==== RECORDS TO USE

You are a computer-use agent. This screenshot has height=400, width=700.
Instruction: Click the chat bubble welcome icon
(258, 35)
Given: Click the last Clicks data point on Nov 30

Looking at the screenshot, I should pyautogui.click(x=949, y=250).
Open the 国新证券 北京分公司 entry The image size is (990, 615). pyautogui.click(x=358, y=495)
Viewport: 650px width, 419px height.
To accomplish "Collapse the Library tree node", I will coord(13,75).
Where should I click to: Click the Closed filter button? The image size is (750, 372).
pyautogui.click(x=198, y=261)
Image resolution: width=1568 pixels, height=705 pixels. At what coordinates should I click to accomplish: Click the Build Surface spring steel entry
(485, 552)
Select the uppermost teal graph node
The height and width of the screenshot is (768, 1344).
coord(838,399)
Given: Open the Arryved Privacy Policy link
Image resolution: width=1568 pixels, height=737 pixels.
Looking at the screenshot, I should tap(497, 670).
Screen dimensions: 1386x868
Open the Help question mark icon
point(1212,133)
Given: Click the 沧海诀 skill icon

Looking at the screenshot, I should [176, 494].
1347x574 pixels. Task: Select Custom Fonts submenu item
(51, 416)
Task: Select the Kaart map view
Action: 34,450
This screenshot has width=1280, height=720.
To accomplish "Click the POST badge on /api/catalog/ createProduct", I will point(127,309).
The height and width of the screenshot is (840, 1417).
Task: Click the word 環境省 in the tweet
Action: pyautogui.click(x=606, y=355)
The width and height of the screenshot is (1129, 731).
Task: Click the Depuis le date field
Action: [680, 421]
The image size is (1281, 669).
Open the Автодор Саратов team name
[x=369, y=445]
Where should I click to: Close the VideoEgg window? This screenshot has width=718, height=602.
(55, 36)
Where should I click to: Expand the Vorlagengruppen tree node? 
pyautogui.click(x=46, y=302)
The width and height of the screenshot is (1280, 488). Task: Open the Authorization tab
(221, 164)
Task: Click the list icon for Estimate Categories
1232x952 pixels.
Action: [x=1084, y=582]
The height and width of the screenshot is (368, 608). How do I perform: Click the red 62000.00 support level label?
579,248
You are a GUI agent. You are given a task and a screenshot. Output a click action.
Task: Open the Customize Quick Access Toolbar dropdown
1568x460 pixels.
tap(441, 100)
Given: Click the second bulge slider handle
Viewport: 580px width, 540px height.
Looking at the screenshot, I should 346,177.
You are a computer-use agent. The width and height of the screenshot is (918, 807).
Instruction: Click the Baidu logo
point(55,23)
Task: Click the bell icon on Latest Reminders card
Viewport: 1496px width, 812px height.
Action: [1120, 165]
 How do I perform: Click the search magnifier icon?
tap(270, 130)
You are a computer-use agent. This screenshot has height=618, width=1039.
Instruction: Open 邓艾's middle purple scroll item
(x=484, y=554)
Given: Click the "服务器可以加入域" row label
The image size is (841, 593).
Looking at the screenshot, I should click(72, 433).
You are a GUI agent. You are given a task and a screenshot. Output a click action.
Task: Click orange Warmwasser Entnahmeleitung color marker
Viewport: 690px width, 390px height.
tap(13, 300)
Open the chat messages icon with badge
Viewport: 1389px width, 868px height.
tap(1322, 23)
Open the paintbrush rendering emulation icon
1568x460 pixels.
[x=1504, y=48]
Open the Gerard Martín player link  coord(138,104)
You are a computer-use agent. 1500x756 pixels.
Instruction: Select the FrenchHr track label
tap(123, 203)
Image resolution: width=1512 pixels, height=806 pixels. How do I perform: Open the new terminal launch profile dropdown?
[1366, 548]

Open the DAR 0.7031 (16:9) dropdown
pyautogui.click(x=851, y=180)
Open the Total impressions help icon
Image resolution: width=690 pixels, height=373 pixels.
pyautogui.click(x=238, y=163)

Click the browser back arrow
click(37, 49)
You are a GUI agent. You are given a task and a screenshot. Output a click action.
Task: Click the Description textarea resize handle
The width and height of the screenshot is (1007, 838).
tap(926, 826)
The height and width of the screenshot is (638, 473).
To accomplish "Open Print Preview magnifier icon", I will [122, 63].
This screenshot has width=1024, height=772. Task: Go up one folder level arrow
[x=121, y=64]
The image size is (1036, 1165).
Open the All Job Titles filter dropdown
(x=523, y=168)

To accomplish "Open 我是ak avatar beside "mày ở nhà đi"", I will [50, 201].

========

Go through the records and copy all of them exactly.

You are a computer-use agent. This screenshot has height=400, width=700.
Instruction: Click the chat bubble welcome icon
(258, 35)
Given: Click the last Clicks data point on Nov 30

Looking at the screenshot, I should pyautogui.click(x=949, y=250).
Open the 国新证券 北京分公司 entry The image size is (990, 615). pyautogui.click(x=358, y=495)
Viewport: 650px width, 419px height.
To accomplish "Collapse the Library tree node", I will coord(13,75).
Where should I click to: Click the Closed filter button? The image size is (750, 372).
pyautogui.click(x=198, y=261)
Image resolution: width=1568 pixels, height=705 pixels. At what coordinates should I click to accomplish: Click the Build Surface spring steel entry
(485, 552)
Select the uppermost teal graph node
The height and width of the screenshot is (768, 1344).
coord(838,399)
Given: Open the Arryved Privacy Policy link
Image resolution: width=1568 pixels, height=737 pixels.
Looking at the screenshot, I should tap(497, 670).
Screen dimensions: 1386x868
Open the Help question mark icon
point(1212,133)
Given: Click the 沧海诀 skill icon

Looking at the screenshot, I should [176, 494].
1347x574 pixels. Task: Select Custom Fonts submenu item
(51, 416)
Task: Select the Kaart map view
Action: 34,450
This screenshot has width=1280, height=720.
To accomplish "Click the POST badge on /api/catalog/ createProduct", I will point(127,309).
The height and width of the screenshot is (840, 1417).
Task: Click the word 環境省 in the tweet
Action: pyautogui.click(x=606, y=355)
The width and height of the screenshot is (1129, 731).
Task: Click the Depuis le date field
Action: [680, 421]
The image size is (1281, 669).
Open the Автодор Саратов team name
[x=369, y=445]
Where should I click to: Close the VideoEgg window? This screenshot has width=718, height=602.
(55, 36)
Where should I click to: Expand the Vorlagengruppen tree node? 
pyautogui.click(x=46, y=302)
The width and height of the screenshot is (1280, 488). Task: Open the Authorization tab
(221, 164)
Task: Click the list icon for Estimate Categories
1232x952 pixels.
Action: [x=1084, y=582]
The height and width of the screenshot is (368, 608). How do I perform: Click the red 62000.00 support level label?
579,248
You are a GUI agent. You are given a task and a screenshot. Output a click action.
Task: Open the Customize Quick Access Toolbar dropdown
1568x460 pixels.
tap(441, 100)
Given: Click the second bulge slider handle
Viewport: 580px width, 540px height.
Looking at the screenshot, I should 346,177.
You are a computer-use agent. The width and height of the screenshot is (918, 807).
Instruction: Click the Baidu logo
point(55,23)
Task: Click the bell icon on Latest Reminders card
Viewport: 1496px width, 812px height.
Action: [1120, 165]
 How do I perform: Click the search magnifier icon?
tap(270, 130)
You are a computer-use agent. This screenshot has height=618, width=1039.
Instruction: Open 邓艾's middle purple scroll item
(x=484, y=554)
Given: Click the "服务器可以加入域" row label
The image size is (841, 593).
Looking at the screenshot, I should click(72, 433).
You are a GUI agent. You are given a task and a screenshot. Output a click action.
Task: Click orange Warmwasser Entnahmeleitung color marker
Viewport: 690px width, 390px height.
tap(13, 300)
Open the chat messages icon with badge
Viewport: 1389px width, 868px height.
tap(1322, 23)
Open the paintbrush rendering emulation icon
1568x460 pixels.
[x=1504, y=48]
Open the Gerard Martín player link  coord(138,104)
You are a computer-use agent. 1500x756 pixels.
Instruction: Select the FrenchHr track label
tap(123, 203)
Image resolution: width=1512 pixels, height=806 pixels. How do I perform: Open the new terminal launch profile dropdown?
[1366, 548]

Open the DAR 0.7031 (16:9) dropdown
pyautogui.click(x=851, y=180)
Open the Total impressions help icon
Image resolution: width=690 pixels, height=373 pixels.
pyautogui.click(x=238, y=163)

Click the browser back arrow
click(37, 49)
You are a GUI agent. You are given a task and a screenshot. Output a click action.
Task: Click the Description textarea resize handle
The width and height of the screenshot is (1007, 838).
tap(926, 826)
The height and width of the screenshot is (638, 473).
To accomplish "Open Print Preview magnifier icon", I will [122, 63].
This screenshot has width=1024, height=772. Task: Go up one folder level arrow
[x=121, y=64]
The image size is (1036, 1165).
Open the All Job Titles filter dropdown
(x=523, y=168)

To accomplish "Open 我是ak avatar beside "mày ở nhà đi"", I will [50, 201].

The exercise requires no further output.